---------- EXERCISE DATA

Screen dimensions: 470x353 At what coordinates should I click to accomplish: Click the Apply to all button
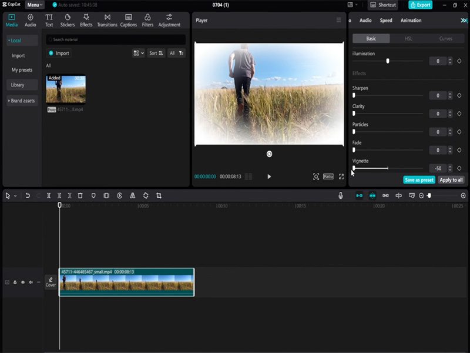(450, 179)
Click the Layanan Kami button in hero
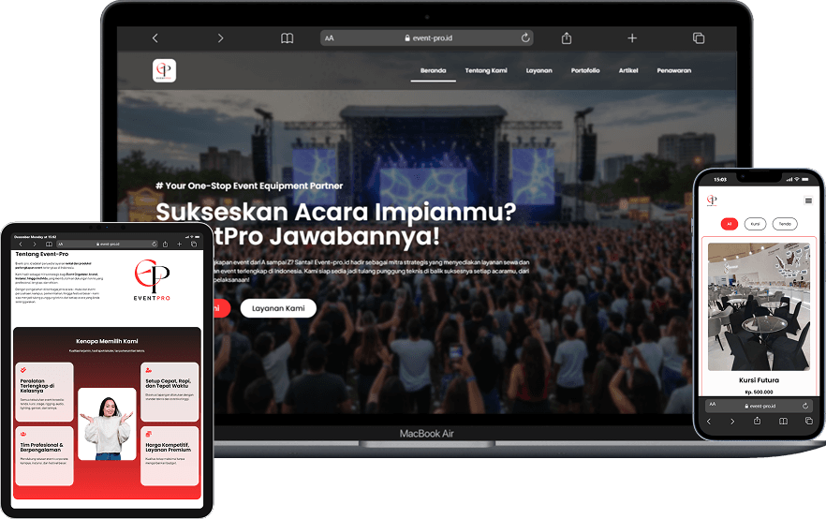This screenshot has height=519, width=826. coord(278,308)
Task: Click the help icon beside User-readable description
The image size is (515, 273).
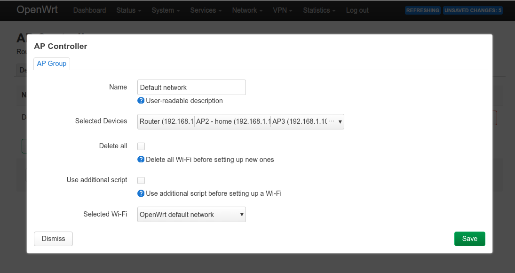Action: pos(141,101)
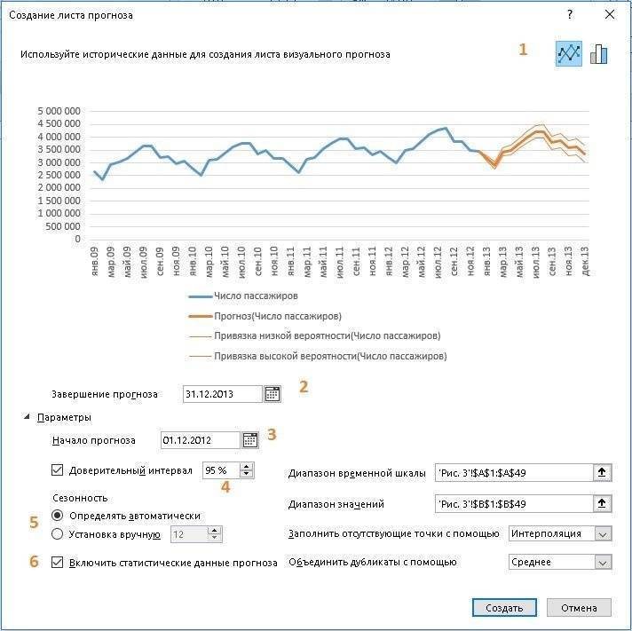Select the column chart forecast type icon
The height and width of the screenshot is (631, 632).
598,53
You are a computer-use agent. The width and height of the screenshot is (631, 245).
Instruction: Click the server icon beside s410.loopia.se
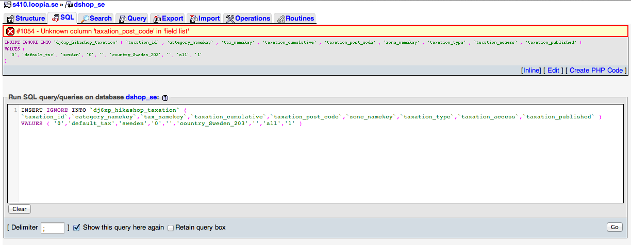[7, 5]
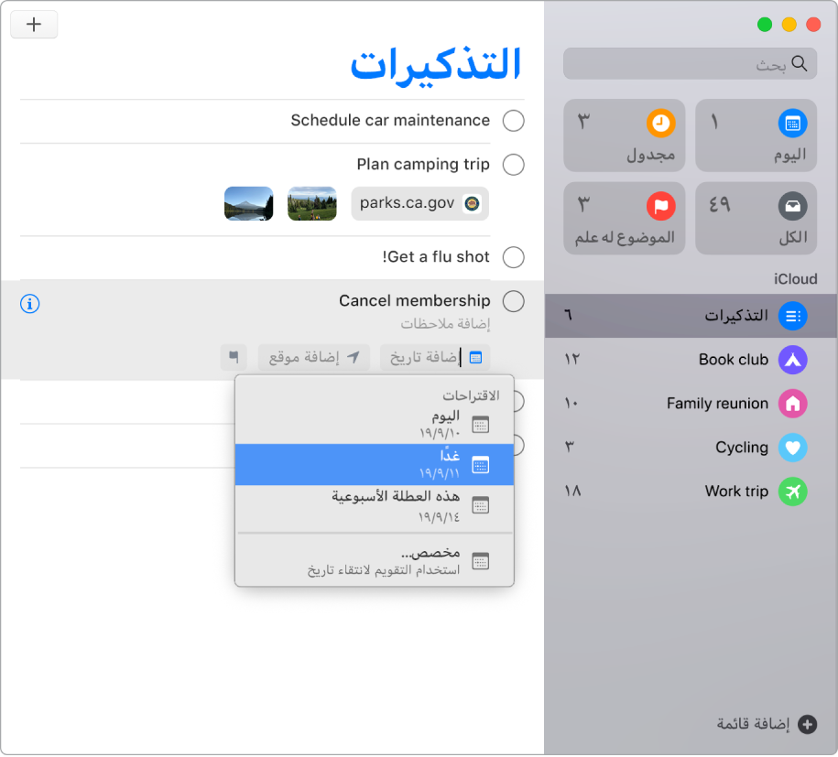The width and height of the screenshot is (838, 757).
Task: Complete the Get a flu shot reminder
Action: (513, 257)
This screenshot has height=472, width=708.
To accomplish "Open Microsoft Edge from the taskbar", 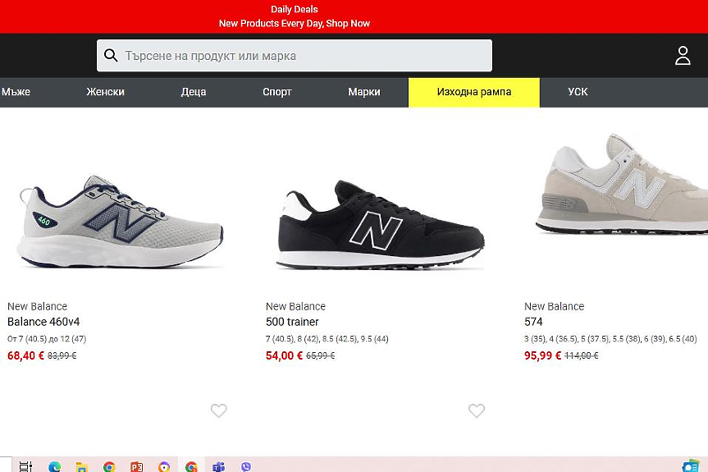I will point(54,466).
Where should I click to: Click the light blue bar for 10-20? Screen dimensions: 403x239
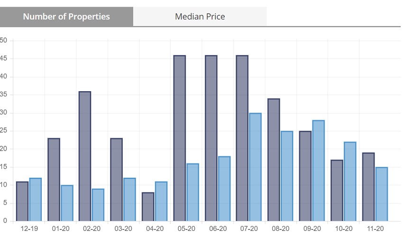(x=350, y=182)
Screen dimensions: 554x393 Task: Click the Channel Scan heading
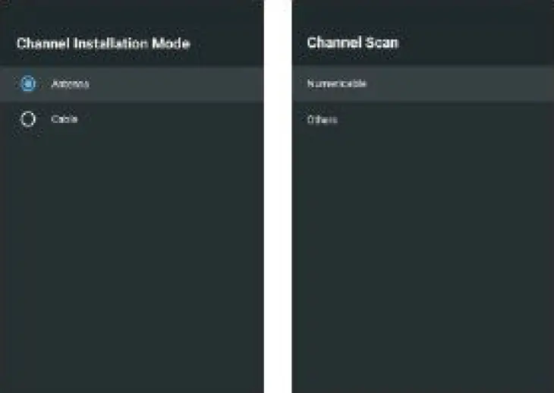(352, 42)
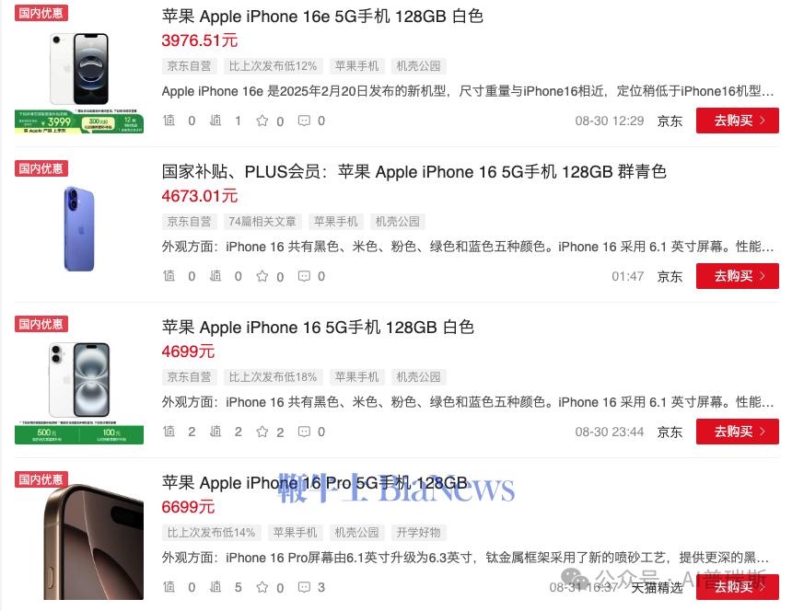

--------------------

* [WORK TO BE COMPLETED]: Word for word and without pictures, restate only the lines running from the one that contains "Where should I" through the last line of the listing above.

* [WRITTEN ANSWER]:
Where should I click to: Click the light blue bar for 10-20? Screen dimensions: 403x239
(x=350, y=182)
Screen dimensions: 554x393 Task: Click the Channel Scan heading
(352, 42)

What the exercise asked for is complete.